## TASK BRIEF
Search the data for the string "with", and report each line where it is found.
━━━━━ EXTRACTED DATA ━━━━━
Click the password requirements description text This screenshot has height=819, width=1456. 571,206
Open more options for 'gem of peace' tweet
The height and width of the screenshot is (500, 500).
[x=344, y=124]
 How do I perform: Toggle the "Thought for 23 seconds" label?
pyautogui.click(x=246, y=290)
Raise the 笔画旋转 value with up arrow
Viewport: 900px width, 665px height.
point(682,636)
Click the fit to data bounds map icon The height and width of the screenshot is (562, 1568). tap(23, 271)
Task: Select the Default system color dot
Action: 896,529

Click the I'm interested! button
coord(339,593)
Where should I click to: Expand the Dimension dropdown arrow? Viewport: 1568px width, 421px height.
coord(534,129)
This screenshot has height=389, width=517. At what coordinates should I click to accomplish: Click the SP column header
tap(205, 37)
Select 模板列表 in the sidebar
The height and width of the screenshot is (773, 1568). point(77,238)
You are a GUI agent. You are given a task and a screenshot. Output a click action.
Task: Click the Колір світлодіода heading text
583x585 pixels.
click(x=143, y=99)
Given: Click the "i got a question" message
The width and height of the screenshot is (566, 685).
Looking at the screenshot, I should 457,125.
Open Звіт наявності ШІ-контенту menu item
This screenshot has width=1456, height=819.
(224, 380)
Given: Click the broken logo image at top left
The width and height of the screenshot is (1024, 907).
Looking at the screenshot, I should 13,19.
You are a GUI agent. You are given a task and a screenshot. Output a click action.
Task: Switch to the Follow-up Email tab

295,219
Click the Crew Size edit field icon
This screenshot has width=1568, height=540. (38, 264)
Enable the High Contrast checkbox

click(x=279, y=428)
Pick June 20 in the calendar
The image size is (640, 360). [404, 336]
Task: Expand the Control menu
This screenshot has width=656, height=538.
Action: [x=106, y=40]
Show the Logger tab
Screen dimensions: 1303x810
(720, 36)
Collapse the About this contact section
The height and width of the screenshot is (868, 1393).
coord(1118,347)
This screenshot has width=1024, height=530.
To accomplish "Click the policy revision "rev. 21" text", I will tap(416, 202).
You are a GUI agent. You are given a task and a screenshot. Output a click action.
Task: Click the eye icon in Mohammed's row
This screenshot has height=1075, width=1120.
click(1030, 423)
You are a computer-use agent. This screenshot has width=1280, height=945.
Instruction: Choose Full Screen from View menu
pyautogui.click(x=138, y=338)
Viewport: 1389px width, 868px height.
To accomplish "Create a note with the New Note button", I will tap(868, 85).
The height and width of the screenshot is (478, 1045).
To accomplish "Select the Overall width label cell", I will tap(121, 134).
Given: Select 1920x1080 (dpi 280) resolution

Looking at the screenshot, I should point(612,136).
━━━━━
## COMPLETED EXERCISE
Raise the 笔画旋转 value with up arrow
To accomplish "Create a note with the New Note button", I will tap(868, 85).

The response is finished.